Project Meeting 2023.04.20 - ActivitySim/activitysim GitHub Wiki

Agenda

  • Input checker (RSG)
  • Update on two-zone memory profiling (WSP)

Meeting Notes

Input Checker

Presentation: input_checker_rsg.pptx

  • Configs for the checker includes defining:
    • What the check will be
    • Input table is what will be checked
    • Core ID/table that you want to run the test on
    • Type of severity warning (for example, a logical test could be a check that totals don’t match)
    • Test type (set calculation if you want to define a variable to be used in a test versus test that will be run)
    • Expression defines the test
    • Report defines the report statistics, such as getting min/max values
  • Output is log/text file
  • Current status
    • It is running and basic functionality is all there and working
    • Currently working to improve the output file (possibly HTML)
  • Discussion
    • Is there anything way to automate this process – something like scanning the files and then the configs for the input checker would be automatically populated?
      • RSG is exploring a more generalized approach. Joe was thinking it would go into other config yamls to pull info instead of the users having to define everything themselves. RSG to consider.
      • For example, process would look at annotated household and person files, check to see if something is in the file, etc. Checker would only apply checks to those being used, by looking through UECs and annotated files. It is possible that there are many things specified but not used (such as some building types not being used).
    • Discussion points to issue that there is no data model (documentation) that could be queried.
      • See issue on data model: https://github.com/ActivitySim/activitysim/issues/617
      • Data model here would define the types of files, a yaml file that specifies the field/variable, with max/min values, etc., that can be used for checking.
      • Jeff will be employing Pydantic. Jeff to present on what he plans to do for the Config documentation and checking to make sure these two efforts are complementary.
      • Can we even define a data model when there’s so much variation of implementations? What’s the vision for something like this? Can we define what that exactly might be?
        • Conceptually – there’s a household file, there’s a person file, skims, etc.
        • You could say there’s a household file. You could say there also need to be an ID file. It must have a EMP_ prefix for any employment categories. You could use it in data summary files, documentation, elsewhere in the model.
        • WSP could present an example data model.
        • Michelle to add Data Model as a parking lot item.
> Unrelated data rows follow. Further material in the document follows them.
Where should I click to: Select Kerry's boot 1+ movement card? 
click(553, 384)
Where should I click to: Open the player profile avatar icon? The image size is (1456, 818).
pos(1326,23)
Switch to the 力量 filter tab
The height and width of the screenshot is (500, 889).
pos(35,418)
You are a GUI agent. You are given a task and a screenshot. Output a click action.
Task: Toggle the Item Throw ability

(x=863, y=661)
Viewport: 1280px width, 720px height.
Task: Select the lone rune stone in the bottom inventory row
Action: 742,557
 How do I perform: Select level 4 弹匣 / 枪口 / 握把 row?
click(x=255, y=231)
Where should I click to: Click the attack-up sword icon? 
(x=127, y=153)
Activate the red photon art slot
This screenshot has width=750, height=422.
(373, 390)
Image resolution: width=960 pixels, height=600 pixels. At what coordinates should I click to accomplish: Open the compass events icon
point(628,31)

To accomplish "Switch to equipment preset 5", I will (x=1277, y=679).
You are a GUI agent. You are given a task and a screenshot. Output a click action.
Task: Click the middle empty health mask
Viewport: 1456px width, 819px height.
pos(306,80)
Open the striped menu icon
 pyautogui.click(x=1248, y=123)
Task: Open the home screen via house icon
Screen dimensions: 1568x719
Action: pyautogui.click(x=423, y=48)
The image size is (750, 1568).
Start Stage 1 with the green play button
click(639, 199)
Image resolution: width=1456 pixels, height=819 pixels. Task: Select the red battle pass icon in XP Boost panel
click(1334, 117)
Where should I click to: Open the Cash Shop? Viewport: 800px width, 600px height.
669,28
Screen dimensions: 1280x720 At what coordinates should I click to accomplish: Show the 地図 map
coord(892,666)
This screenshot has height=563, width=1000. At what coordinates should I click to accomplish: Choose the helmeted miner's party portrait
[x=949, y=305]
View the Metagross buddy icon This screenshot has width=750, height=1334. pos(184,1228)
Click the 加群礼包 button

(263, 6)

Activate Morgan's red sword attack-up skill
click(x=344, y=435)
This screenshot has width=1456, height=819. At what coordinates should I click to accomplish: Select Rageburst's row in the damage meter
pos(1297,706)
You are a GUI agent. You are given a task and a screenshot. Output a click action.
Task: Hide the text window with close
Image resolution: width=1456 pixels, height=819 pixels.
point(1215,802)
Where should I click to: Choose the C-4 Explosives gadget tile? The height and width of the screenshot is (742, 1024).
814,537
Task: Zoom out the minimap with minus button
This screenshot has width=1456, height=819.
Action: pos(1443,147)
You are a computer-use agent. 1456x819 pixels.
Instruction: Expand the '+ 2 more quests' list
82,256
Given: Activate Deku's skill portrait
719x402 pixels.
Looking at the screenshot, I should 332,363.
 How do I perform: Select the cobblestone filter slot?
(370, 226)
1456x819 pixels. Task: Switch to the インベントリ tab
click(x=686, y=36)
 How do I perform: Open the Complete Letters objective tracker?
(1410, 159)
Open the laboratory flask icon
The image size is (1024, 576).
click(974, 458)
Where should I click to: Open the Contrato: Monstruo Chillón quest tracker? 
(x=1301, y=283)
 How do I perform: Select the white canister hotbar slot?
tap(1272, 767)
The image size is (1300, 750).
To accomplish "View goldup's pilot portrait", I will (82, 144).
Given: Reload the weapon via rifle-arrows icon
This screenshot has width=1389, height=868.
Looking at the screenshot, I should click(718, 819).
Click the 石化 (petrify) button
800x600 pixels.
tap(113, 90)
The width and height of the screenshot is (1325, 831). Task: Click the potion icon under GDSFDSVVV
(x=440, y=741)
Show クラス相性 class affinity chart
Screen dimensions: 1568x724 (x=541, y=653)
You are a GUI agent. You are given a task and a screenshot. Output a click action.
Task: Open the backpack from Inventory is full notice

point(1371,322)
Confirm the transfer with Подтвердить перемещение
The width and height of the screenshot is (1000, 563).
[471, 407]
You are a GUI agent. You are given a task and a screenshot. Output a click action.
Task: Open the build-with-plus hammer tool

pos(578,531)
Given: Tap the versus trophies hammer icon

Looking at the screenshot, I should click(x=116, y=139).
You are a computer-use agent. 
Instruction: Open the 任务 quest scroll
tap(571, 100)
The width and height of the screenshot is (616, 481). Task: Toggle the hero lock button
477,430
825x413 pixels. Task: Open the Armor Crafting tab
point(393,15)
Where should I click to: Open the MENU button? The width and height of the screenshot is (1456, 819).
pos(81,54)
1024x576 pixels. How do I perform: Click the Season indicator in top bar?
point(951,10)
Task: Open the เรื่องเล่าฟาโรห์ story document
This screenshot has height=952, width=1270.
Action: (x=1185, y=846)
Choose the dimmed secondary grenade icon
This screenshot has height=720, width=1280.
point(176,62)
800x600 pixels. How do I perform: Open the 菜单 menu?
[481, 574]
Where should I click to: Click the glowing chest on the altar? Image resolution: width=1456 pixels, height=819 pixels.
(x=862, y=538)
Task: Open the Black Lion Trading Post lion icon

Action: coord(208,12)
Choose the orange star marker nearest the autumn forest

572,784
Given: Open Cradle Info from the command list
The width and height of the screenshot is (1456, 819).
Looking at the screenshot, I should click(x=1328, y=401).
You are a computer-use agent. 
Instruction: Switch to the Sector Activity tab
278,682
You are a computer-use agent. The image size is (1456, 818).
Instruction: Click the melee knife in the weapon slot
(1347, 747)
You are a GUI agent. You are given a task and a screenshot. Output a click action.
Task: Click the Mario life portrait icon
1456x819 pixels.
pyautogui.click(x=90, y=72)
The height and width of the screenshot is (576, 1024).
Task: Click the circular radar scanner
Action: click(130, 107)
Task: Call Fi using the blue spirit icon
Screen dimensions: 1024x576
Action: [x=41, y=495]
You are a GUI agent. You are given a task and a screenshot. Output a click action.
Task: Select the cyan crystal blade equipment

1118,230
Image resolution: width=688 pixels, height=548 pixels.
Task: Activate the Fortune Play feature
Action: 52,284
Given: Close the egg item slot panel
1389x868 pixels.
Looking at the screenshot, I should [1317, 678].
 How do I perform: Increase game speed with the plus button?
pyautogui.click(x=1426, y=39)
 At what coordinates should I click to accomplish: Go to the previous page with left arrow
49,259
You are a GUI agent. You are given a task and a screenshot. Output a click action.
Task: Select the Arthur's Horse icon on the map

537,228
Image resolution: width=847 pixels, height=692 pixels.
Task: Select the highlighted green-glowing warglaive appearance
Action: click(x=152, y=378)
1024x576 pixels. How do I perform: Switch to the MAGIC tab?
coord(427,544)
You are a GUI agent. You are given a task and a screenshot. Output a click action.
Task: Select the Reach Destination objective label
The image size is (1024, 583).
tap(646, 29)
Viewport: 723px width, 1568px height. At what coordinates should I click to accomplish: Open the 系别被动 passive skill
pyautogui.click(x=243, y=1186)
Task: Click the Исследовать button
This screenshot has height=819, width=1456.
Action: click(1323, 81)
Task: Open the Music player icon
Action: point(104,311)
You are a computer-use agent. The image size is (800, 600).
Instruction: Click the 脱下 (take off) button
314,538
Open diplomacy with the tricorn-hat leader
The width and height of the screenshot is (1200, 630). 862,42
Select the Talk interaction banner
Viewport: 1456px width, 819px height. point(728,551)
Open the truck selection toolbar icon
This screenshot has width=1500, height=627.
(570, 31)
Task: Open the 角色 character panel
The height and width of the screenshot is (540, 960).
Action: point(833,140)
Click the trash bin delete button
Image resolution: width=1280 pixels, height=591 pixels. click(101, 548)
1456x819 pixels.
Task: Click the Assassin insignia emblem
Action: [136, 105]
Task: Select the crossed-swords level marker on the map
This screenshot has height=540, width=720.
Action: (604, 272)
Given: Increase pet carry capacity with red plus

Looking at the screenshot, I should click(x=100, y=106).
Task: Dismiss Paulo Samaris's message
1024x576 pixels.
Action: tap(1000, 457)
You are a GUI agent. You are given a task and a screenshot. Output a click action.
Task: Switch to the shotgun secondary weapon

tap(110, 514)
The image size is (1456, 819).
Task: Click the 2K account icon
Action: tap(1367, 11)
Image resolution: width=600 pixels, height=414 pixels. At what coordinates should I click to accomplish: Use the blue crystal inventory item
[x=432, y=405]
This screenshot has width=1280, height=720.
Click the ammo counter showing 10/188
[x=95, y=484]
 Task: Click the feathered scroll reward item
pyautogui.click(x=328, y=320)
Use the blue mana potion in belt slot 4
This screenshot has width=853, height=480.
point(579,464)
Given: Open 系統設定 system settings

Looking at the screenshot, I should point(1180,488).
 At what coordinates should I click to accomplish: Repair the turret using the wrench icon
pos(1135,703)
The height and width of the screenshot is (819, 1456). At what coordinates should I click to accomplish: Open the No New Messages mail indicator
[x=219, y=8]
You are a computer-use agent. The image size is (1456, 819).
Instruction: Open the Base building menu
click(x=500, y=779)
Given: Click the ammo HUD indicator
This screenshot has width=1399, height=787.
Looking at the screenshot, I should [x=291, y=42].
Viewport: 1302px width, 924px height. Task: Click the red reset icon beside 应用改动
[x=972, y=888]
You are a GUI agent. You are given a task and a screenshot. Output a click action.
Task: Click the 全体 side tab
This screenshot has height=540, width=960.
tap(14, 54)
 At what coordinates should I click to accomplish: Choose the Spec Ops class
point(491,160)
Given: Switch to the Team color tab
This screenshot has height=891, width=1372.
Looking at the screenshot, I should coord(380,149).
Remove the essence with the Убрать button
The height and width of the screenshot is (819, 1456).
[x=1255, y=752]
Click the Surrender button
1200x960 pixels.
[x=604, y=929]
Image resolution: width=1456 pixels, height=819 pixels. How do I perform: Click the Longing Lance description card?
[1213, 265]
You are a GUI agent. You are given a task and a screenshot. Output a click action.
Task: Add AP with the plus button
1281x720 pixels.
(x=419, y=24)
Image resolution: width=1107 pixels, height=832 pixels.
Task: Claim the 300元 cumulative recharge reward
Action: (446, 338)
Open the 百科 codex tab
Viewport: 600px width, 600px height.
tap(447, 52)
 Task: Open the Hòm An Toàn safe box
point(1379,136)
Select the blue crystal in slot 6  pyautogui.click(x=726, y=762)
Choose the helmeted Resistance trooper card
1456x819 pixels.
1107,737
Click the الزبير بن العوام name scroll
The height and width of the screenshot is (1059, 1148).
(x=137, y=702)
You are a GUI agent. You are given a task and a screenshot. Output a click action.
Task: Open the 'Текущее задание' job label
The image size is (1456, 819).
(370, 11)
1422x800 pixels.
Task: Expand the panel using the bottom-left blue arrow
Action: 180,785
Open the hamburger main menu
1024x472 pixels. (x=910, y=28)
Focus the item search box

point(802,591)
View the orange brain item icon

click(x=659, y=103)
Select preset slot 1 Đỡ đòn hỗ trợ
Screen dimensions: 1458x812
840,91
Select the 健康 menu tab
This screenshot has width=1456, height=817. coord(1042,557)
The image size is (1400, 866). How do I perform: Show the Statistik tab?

Next Steps for RSG on the Input Checker

  • Need to define checks that are more complicated than things like checking max/min values.
  • Discuss opportunities to make it more generic.
  • Evaluate possibilities for automating data processes

Two zone memory profiling update

*Issue 662: Sharrow mode not accessing xarray skim object as expected. Jeff fixed this issue. Sijia retested with a third run and now the new sharrow code is about the same memory as without sharrow (and runs faster, as would be expected).

  • With all issues resolved, Sijia will draft report for 2-zone memory profiling, similar to one-zone document, and will be distribute in about 2 weeks, by May 5.